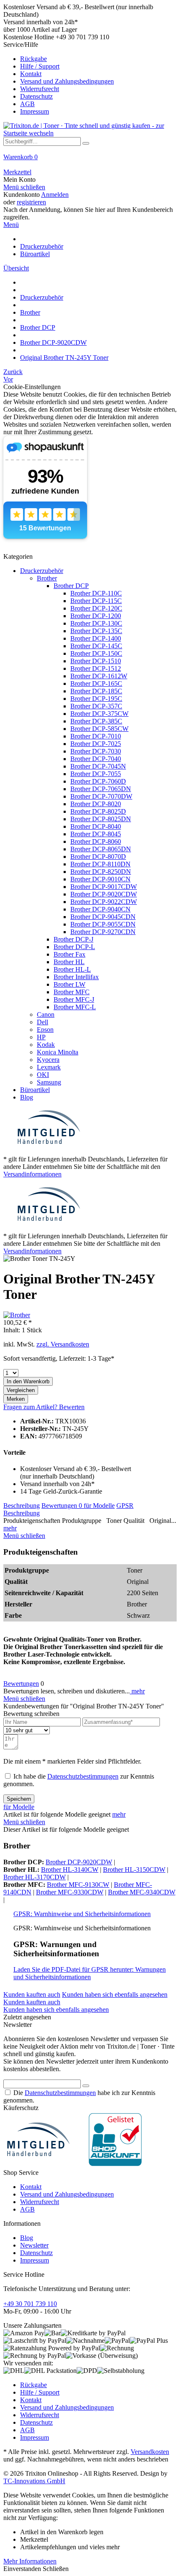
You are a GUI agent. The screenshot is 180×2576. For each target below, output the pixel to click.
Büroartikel (35, 1089)
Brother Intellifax (76, 976)
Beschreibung (21, 1505)
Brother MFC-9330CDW (69, 1892)
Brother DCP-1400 (95, 638)
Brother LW (69, 984)
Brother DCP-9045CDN (103, 916)
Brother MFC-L (75, 1007)
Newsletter (34, 2245)
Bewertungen (61, 1505)
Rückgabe (33, 58)
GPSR (125, 1505)
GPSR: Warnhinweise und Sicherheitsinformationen (82, 1913)
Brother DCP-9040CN (100, 909)
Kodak (46, 1044)
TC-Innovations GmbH (34, 2480)
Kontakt (30, 73)
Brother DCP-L (74, 946)
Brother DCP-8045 (95, 833)
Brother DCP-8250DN (100, 871)
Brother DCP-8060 (95, 841)
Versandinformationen (32, 1174)
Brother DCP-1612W (98, 676)
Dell (42, 1022)
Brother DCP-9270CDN (103, 931)
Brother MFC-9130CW (78, 1884)
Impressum (34, 111)
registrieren (31, 202)
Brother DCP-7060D (98, 781)
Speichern (19, 1799)
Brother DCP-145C (96, 645)
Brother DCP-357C (96, 706)
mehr (10, 1528)
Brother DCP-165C (96, 683)
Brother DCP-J (73, 939)
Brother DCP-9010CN (100, 879)
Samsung (49, 1082)
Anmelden (55, 194)
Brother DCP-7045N (98, 766)
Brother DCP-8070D (98, 856)
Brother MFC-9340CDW (141, 1892)
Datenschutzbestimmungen (82, 1776)
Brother (47, 578)
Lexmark (49, 1067)
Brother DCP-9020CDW (103, 894)
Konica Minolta (57, 1052)
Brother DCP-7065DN (100, 788)
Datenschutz (36, 96)
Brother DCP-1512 (95, 668)
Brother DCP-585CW (99, 728)
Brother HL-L (72, 969)
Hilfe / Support (39, 66)
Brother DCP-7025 (95, 743)
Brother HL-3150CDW (134, 1869)
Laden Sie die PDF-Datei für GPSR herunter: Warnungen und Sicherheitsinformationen (89, 1973)
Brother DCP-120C (96, 608)
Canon (45, 1014)
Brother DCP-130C (96, 623)
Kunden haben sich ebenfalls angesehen (114, 1994)
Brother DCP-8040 (95, 826)
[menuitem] (90, 78)
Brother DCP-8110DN (100, 864)
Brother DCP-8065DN (100, 849)
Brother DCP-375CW (99, 713)
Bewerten (72, 1406)
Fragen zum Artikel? (31, 1406)
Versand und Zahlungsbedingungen (67, 81)
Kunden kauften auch (31, 1994)
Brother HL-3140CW (69, 1869)
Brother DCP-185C (96, 691)
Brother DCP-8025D (98, 811)
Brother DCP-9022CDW (103, 901)
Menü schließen (24, 187)
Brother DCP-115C (96, 600)
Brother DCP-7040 (95, 758)
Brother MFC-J (74, 999)
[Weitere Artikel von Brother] (16, 1315)
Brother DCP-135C (96, 630)
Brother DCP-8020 (95, 803)
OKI (43, 1074)
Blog (26, 1097)
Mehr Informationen (30, 2561)
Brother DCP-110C (96, 593)
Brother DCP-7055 (95, 773)
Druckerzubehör (41, 570)
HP (41, 1037)
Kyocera (48, 1059)
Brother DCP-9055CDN (103, 924)
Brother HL (69, 961)
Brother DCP (71, 585)
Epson (45, 1029)
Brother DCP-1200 (95, 615)
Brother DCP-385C (96, 721)
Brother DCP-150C (96, 653)
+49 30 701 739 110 (30, 2303)
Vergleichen (21, 1390)
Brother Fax (69, 954)
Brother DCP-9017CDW (103, 886)
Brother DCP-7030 (95, 751)
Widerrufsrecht (39, 88)
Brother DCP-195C (96, 698)
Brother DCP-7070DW (101, 796)
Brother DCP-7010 (95, 736)
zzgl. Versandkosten (62, 1344)
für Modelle (99, 1505)
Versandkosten (150, 2451)
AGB (27, 103)
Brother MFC (72, 991)
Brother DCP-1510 (95, 660)
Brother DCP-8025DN (100, 818)
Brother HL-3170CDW (34, 1877)
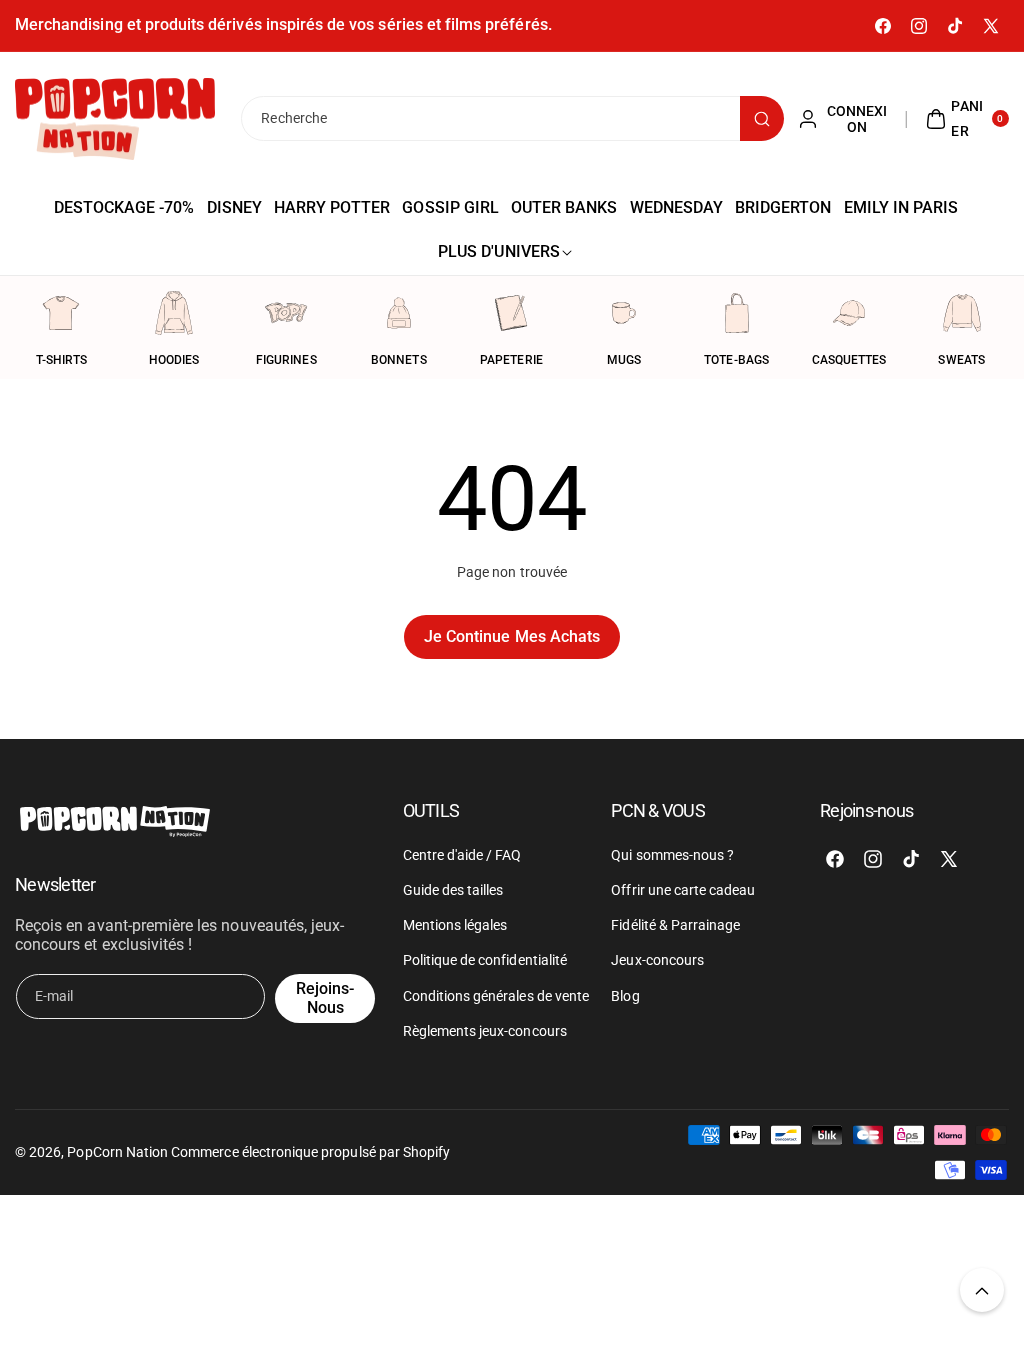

Assigned task =
All lines of the material that contain the string "GPSR" are to be copied.

Task solution =
GPSR (125, 1505)
GPSR: Warnhinweise und Sicherheitsinformationen (82, 1913)
Laden Sie die PDF-Datei für GPSR herunter: Warnungen und Sicherheitsinformationen (89, 1973)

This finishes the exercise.